[Opening RECORDS FOR THE TASK section]

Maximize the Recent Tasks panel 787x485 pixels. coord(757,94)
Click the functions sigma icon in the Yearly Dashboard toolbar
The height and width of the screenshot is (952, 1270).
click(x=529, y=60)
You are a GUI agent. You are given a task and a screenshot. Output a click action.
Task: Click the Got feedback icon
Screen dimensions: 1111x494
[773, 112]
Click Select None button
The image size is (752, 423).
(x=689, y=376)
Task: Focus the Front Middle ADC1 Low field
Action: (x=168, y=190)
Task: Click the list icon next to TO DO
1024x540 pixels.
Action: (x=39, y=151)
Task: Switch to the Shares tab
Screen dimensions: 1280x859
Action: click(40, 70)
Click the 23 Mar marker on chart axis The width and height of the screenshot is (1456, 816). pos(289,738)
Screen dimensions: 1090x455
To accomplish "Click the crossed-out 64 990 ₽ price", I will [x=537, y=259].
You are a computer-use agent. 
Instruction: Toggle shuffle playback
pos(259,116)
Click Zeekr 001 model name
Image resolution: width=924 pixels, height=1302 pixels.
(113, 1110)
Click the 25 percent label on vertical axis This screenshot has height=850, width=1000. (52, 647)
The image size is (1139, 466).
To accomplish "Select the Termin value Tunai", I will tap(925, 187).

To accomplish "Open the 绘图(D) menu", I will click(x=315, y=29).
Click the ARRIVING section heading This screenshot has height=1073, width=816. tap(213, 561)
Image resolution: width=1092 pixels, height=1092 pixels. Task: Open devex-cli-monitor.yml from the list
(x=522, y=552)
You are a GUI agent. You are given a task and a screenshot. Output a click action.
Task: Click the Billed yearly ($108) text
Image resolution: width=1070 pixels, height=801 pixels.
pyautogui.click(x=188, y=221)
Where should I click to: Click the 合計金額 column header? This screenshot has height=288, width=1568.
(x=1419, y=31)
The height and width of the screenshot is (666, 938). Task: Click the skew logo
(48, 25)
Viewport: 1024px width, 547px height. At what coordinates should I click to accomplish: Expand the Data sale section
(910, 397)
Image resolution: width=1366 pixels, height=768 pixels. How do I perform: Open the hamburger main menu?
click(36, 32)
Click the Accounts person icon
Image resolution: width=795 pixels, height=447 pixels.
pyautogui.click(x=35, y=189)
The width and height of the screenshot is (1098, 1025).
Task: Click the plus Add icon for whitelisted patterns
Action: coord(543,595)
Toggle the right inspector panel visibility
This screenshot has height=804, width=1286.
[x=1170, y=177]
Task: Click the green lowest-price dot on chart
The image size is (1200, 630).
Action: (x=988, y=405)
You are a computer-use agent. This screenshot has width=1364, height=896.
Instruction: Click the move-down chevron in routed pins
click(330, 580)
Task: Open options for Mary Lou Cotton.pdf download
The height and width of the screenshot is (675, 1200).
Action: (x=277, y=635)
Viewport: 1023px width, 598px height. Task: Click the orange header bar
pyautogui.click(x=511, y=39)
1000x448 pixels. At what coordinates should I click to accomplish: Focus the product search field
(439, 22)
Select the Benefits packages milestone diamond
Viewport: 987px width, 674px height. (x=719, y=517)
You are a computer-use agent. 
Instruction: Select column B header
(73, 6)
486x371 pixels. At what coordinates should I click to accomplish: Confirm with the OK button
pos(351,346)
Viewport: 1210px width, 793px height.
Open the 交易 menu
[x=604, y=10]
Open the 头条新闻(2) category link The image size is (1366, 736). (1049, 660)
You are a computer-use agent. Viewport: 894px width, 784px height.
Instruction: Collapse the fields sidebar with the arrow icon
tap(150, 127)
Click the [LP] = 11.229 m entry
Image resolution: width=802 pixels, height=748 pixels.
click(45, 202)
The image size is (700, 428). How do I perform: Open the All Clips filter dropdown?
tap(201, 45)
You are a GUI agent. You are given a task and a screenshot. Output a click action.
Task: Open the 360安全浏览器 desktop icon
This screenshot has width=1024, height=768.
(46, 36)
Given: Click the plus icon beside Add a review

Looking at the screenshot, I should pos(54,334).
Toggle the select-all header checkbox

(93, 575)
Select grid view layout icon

[Closing RECORDS FOR THE TASK section]

#### DIRECTIONS:
Repeat each entry above, matching every line exactly.

#### WRITTEN ANSWER:
Maximize the Recent Tasks panel 787x485 pixels. coord(757,94)
Click the functions sigma icon in the Yearly Dashboard toolbar
The height and width of the screenshot is (952, 1270).
click(x=529, y=60)
You are a GUI agent. You are given a task and a screenshot. Output a click action.
Task: Click the Got feedback icon
Screen dimensions: 1111x494
[773, 112]
Click Select None button
The image size is (752, 423).
(x=689, y=376)
Task: Focus the Front Middle ADC1 Low field
Action: (x=168, y=190)
Task: Click the list icon next to TO DO
1024x540 pixels.
Action: (x=39, y=151)
Task: Switch to the Shares tab
Screen dimensions: 1280x859
Action: click(40, 70)
Click the 23 Mar marker on chart axis The width and height of the screenshot is (1456, 816). pos(289,738)
Screen dimensions: 1090x455
To accomplish "Click the crossed-out 64 990 ₽ price", I will [x=537, y=259].
You are a computer-use agent. 
Instruction: Toggle shuffle playback
pos(259,116)
Click Zeekr 001 model name
Image resolution: width=924 pixels, height=1302 pixels.
(113, 1110)
Click the 25 percent label on vertical axis This screenshot has height=850, width=1000. (52, 647)
The image size is (1139, 466).
To accomplish "Select the Termin value Tunai", I will tap(925, 187).

To accomplish "Open the 绘图(D) menu", I will click(x=315, y=29).
Click the ARRIVING section heading This screenshot has height=1073, width=816. tap(213, 561)
Image resolution: width=1092 pixels, height=1092 pixels. Task: Open devex-cli-monitor.yml from the list
(x=522, y=552)
You are a GUI agent. You are given a task and a screenshot. Output a click action.
Task: Click the Billed yearly ($108) text
Image resolution: width=1070 pixels, height=801 pixels.
pyautogui.click(x=188, y=221)
Where should I click to: Click the 合計金額 column header? This screenshot has height=288, width=1568.
(x=1419, y=31)
The height and width of the screenshot is (666, 938). Task: Click the skew logo
(48, 25)
Viewport: 1024px width, 547px height. At what coordinates should I click to accomplish: Expand the Data sale section
(910, 397)
Image resolution: width=1366 pixels, height=768 pixels. How do I perform: Open the hamburger main menu?
click(36, 32)
Click the Accounts person icon
Image resolution: width=795 pixels, height=447 pixels.
pyautogui.click(x=35, y=189)
The width and height of the screenshot is (1098, 1025).
Task: Click the plus Add icon for whitelisted patterns
Action: coord(543,595)
Toggle the right inspector panel visibility
This screenshot has height=804, width=1286.
[x=1170, y=177]
Task: Click the green lowest-price dot on chart
The image size is (1200, 630).
Action: (x=988, y=405)
You are a computer-use agent. This screenshot has width=1364, height=896.
Instruction: Click the move-down chevron in routed pins
click(330, 580)
Task: Open options for Mary Lou Cotton.pdf download
The height and width of the screenshot is (675, 1200).
Action: (x=277, y=635)
Viewport: 1023px width, 598px height. Task: Click the orange header bar
pyautogui.click(x=511, y=39)
1000x448 pixels. At what coordinates should I click to accomplish: Focus the product search field
(439, 22)
Select the Benefits packages milestone diamond
Viewport: 987px width, 674px height. (x=719, y=517)
You are a computer-use agent. 
Instruction: Select column B header
(73, 6)
486x371 pixels. At what coordinates should I click to accomplish: Confirm with the OK button
pos(351,346)
Viewport: 1210px width, 793px height.
Open the 交易 menu
[x=604, y=10]
Open the 头条新闻(2) category link The image size is (1366, 736). (1049, 660)
You are a computer-use agent. Viewport: 894px width, 784px height.
Instruction: Collapse the fields sidebar with the arrow icon
tap(150, 127)
Click the [LP] = 11.229 m entry
Image resolution: width=802 pixels, height=748 pixels.
click(45, 202)
The image size is (700, 428). How do I perform: Open the All Clips filter dropdown?
tap(201, 45)
You are a GUI agent. You are given a task and a screenshot. Output a click action.
Task: Open the 360安全浏览器 desktop icon
This screenshot has width=1024, height=768.
(46, 36)
Given: Click the plus icon beside Add a review

Looking at the screenshot, I should pos(54,334).
Toggle the select-all header checkbox

(93, 575)
Select grid view layout icon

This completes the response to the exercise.